My reckon is that postgresql is more widely used than mysql in this space, but that’s just a reckon. I happen to really like ppx_rapper, but pgocaml is another take on checking queries at compile time.
I’ve been intrigued by PostgREST for a while, but its ~requirement of a client-side view library is a blocker; I’ve been using htmx for such things, and have enjoyed the results.
I’ve can give you my anecdotal feedback having played with postgREST a while ago.
Seems like a nice idea but things start to break down once you need to join multiple tables: Tables and Views — PostgREST 9.0.0 documentation
There are workarounds, such as creating custom views, but my overall impression was that your frontend basically “knows too much” about the the database.
Because of this, the frontend code can become more complicated than strictly necessary if you were in full control over the backend API.
Sorry, I am missing something very basic.

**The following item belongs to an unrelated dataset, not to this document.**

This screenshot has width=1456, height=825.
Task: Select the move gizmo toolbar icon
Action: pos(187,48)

I’m inferring from your statement that:
there exists common problems P where:
- to solve P with postgrest requires N joins
- to solve P with an OCaml backend sitting in front of postgres, we can do it with < N joins
I understand why “< N joins” is better than “N joins”. I it is not obvious to me why having OCaml sitting in between reduces the # of joins.
That wasn’t it at all.
I meant that the tool itself feels nice at first, until you start joining.
At which point you have to work around its restrictions which makes you waste the time you initially gained.
But try it for yourself, you mileage may vary.
In regards to choosing a RDBMS, I would strongly recommend PostgreSQL. Compared to MySQL, it has a much better feature set when it comes to modern SQL. And it’s not maintained by Oracle, which is a feature by itself in my book.
PostgREST is very well made (written in Haskell), stable, and performant. If you are comfortable with PostgreSQL, it’s easy to define your API and access constraints and you can quickly produce really good results.